TASK INSTRUCTIONS -
Render the data below as a Markdown table with columns named Row and Text, one numbered row per line and blank lines left out. Leave the pictures out of the answer.

RECORD SET -
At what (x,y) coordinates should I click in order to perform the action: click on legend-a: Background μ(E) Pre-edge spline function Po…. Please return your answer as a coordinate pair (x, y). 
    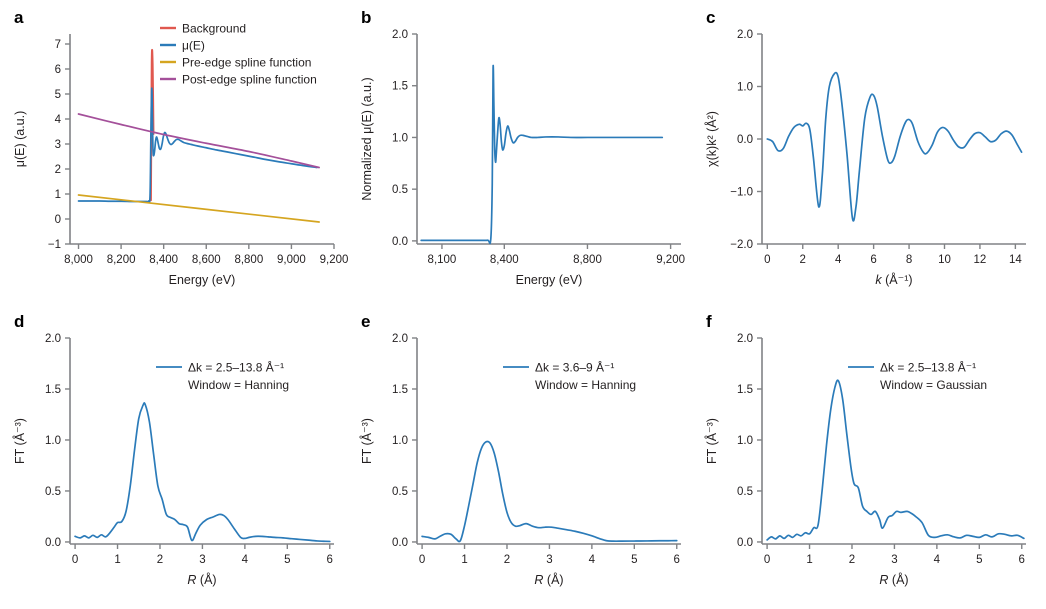
    Looking at the image, I should click on (238, 54).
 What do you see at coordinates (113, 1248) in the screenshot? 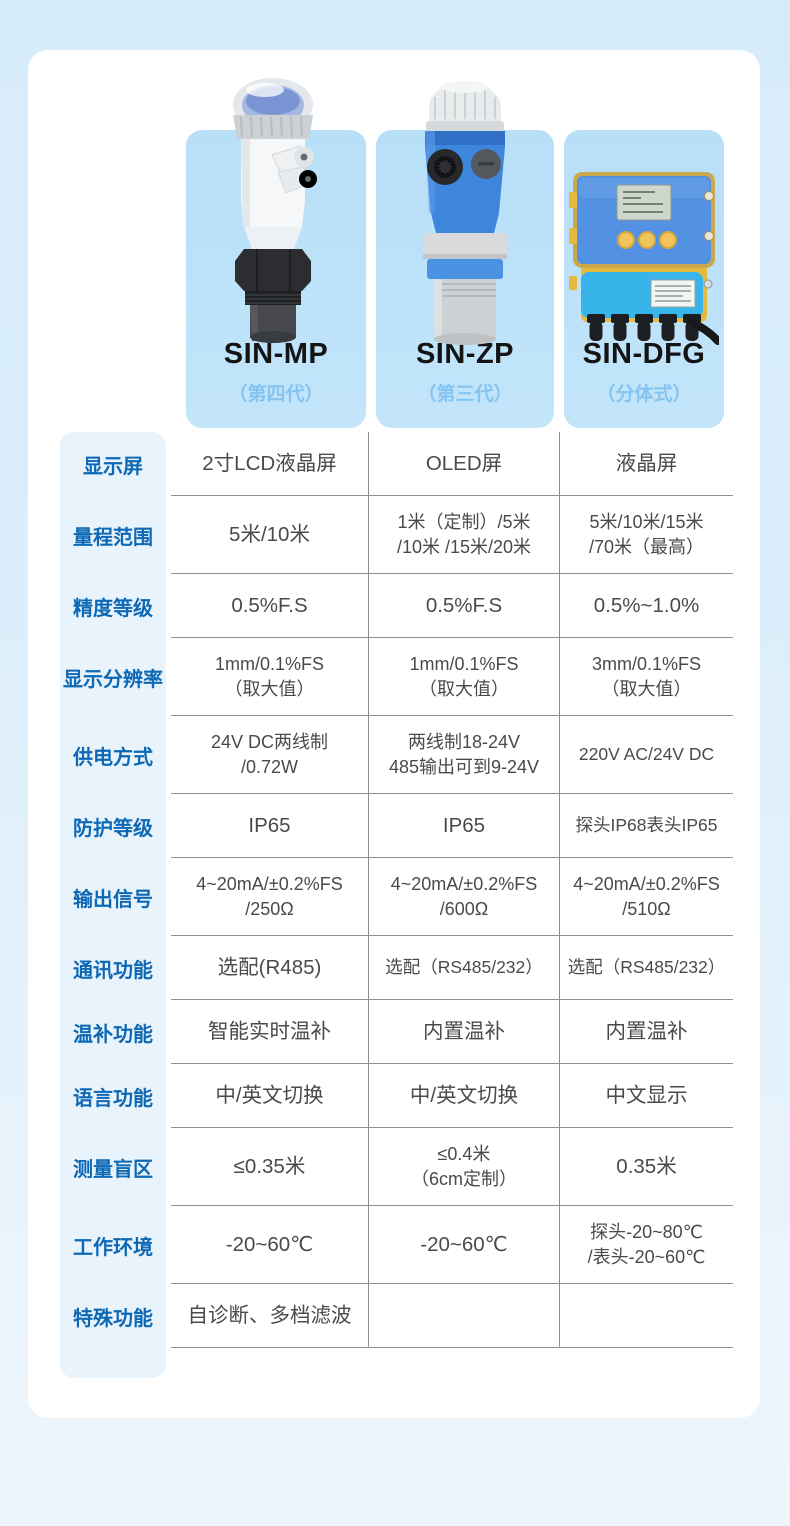
I see `row-label: 工作环境` at bounding box center [113, 1248].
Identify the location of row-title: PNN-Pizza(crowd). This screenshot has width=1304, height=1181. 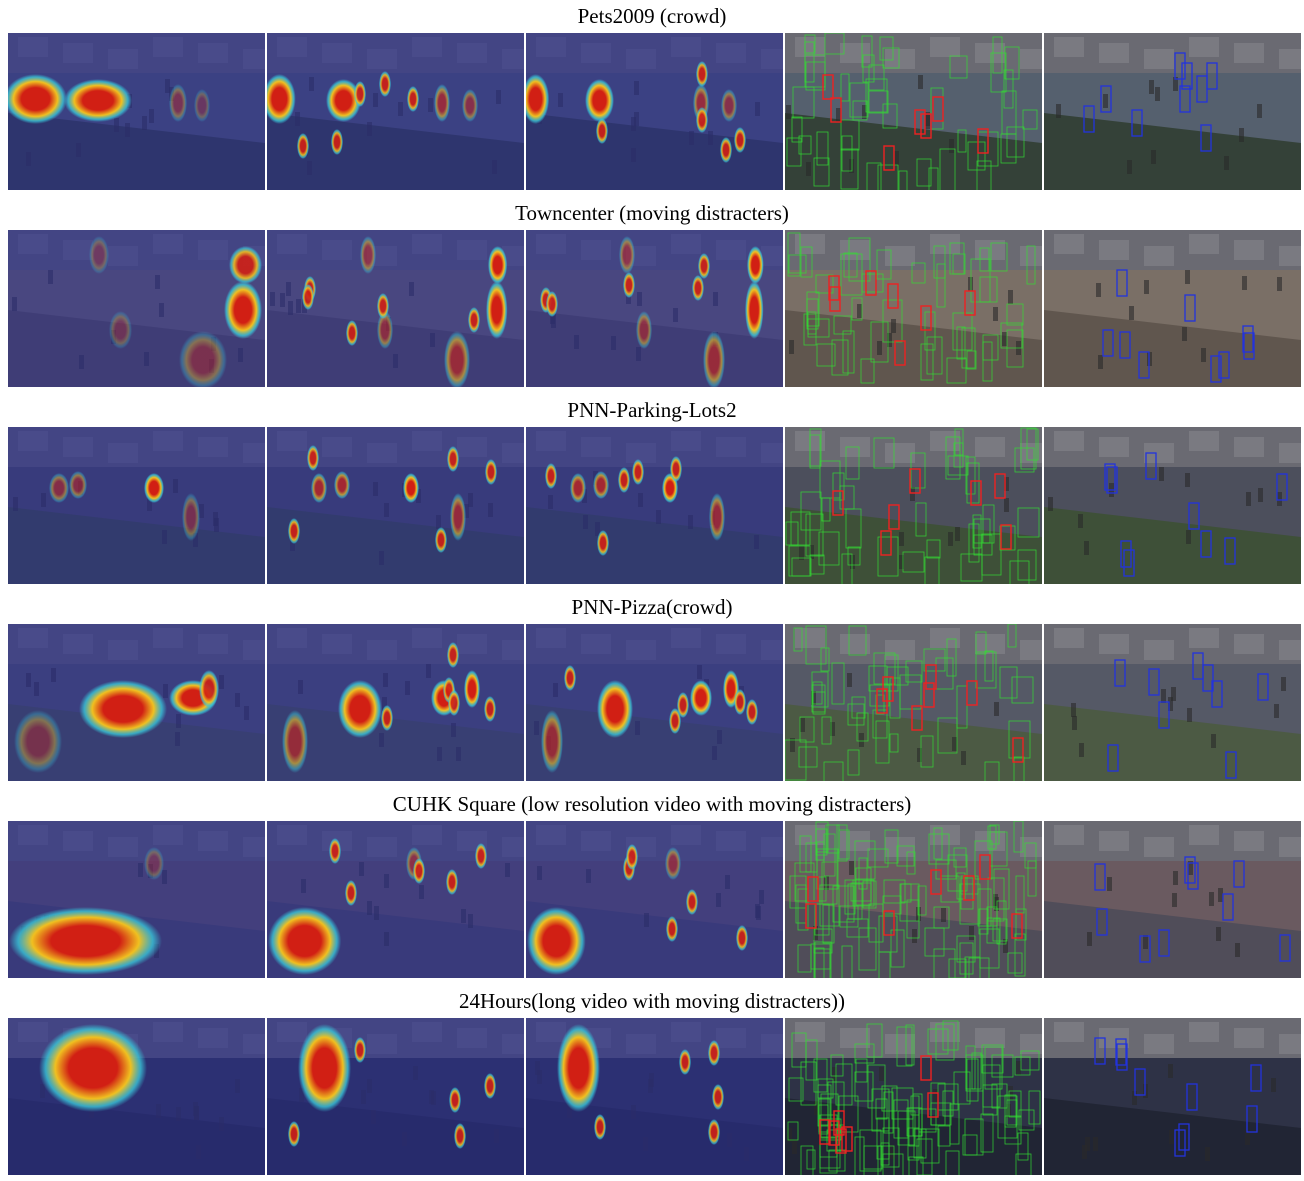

SOLUTION FOR THIS PROBLEM -
| Row | Text |
|---|---|
| 1 | At what (x,y) coordinates should I click in order to perform the action: click on legend-a: Background μ(E) Pre-edge spline function Po…. Please return your answer as a coordinate pair (x, y).  |
| 2 |     Looking at the image, I should click on (238, 54). |
| 3 |  What do you see at coordinates (113, 1248) in the screenshot?  |
| 4 | I see `row-label: 工作环境` at bounding box center [113, 1248]. |
| 5 | Identify the location of row-title: PNN-Pizza(crowd). This screenshot has width=1304, height=1181.  |